O Congresso Nacional adentrou em recesso parlamentar na última sexta-feira (17), deixando para o segundo semestre uma série de projetos de lei e Propostas de Emenda à Constituição (PEC) de grande relevância, cujas discussões e votações foram adiadas. A retomada dos trabalhos legislativos, prevista para agosto, ocorrerá em um cenário já permeado pela campanha eleitoral para as eleições gerais de outubro, o que pode intensificar os impasses e dificultar a aprovação de pautas sensíveis.
Entre os temas cruciais que aguardam análise, destaca-se a PEC que visa a extinção da escala 6×1 e a redução da jornada de trabalho para 40 horas semanais. A proposta, aprovada na Câmara dos Deputados em 27 de maio com expressiva margem de votos favoráveis, encontra-se paralisada na mesa do presidente do Senado, Davi Alcolumbre (União-AP).
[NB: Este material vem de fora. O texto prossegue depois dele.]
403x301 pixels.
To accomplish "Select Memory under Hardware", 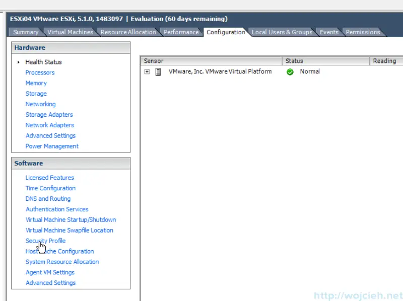I will pyautogui.click(x=36, y=83).
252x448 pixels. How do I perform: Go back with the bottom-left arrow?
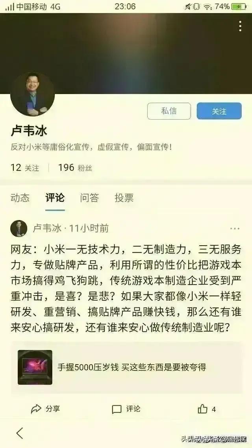tap(19, 433)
Sem despacho para a Comissão de Constituição e Justiça (CCJ) e com o fim das sessões da comissão nesta semana, a matéria só deve ser debatida após o recesso, em pleno período de campanha eleitoral, o que gera incertezas sobre seu futuro.
A ausência de deliberação sobre a jornada de trabalho impacta diretamente a população trabalhadora em todo o país, incluindo os estados da região amazônica como Pará (PA), Amapá (AP) e Amazonas (AM). Uma jornada mais exaustiva, como a escala 6×1, pode agravar problemas de saúde e reduzir a qualidade de vida dos trabalhadores, que muitas vezes já enfrentam desafios logísticos e de infraestrutura para acessar serviços básicos em suas localidades. A redução da jornada, por outro lado, poderia liberar tempo para atividades de lazer, capacitação e engajamento comunitário, aspectos fundamentais para o desenvolvimento social local.
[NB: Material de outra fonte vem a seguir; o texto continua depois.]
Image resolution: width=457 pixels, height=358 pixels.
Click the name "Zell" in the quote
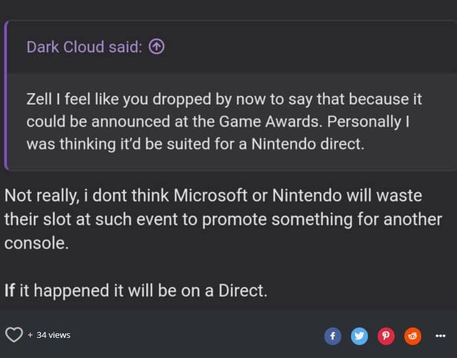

Outro projeto de lei aguardando votação na Câmara dos Deputados é o que criminaliza a misoginia, equiparando-a ao crime de racismo. A relatora, deputada Tabata Amaral (PSB-SP), e a bancada feminina têm buscado aprovação antes do recesso, mas a polarização política e a resistência de alas conservadoras adiaram a análise em plenário. A urgência para a votação do PL 896 de 2023 foi aprovada em 1º de julho, com 293 votos a favor e 158 contra, demonstrando a divisão dentro da Casa. No Senado, o texto já havia sido aprovado unanimemente em março. O presidente da Câmara, Arthur Lira (PP-AL), reconheceu a divisão e pediu diálogo para um “texto de consenso”, mas a falta de acordo adiou a matéria.
A criminalização da misoginia é um avanço civilizatório que, se aprovado, terá reflexos importantes na proteção das mulheres, inclusive na Amazônia, onde a violência de gênero e a discriminação contra mulheres, muitas vezes em contextos de vulnerabilidade social e econômica exacerbada pela pobreza e falta de oportunidades, são realidades preocupantes. A equiparação ao racismo pode conferir maior rigor e proteção legal a vítimas de ódio e discriminação baseados em gênero.
Também ficou pendente na Câmara a ampliação do limite de faturamento do Microempreendedor Individual (MEI) para R$ 140 mil anuais. O tema, que chegou a ser pautado para 7 de julho, não foi apreciado devido a impasses com a equipe econômica do governo, especialmente sobre o reajuste do limite. A expansão do MEI é uma demanda antiga de pequenos empreendedores, incluindo os da região amazônica, que buscam formalizar seus negócios e ter acesso a crédito e benefícios previdenciários. A dificuldade em aprovar essa ampliação pode frear o crescimento econômico local e a geração de renda para milhares de famílias que dependem dessas atividades.
A indefinição sobre essas e outras pautas, como a criminalização da misoginia e a ampliação do MEI, demonstra a dificuldade do Congresso em avançar em temas que impactam diretamente a vida da população, especialmente em regiões como a Amazônia, onde as desigualdades sociais e econômicas exigem atenção legislativa prioritária. O recesso, neste contexto, representa não apenas uma pausa nos trabalhos, mas um adiamento de soluções que poderiam mitigar problemas urgentes enfrentados pelos cidadãos da região.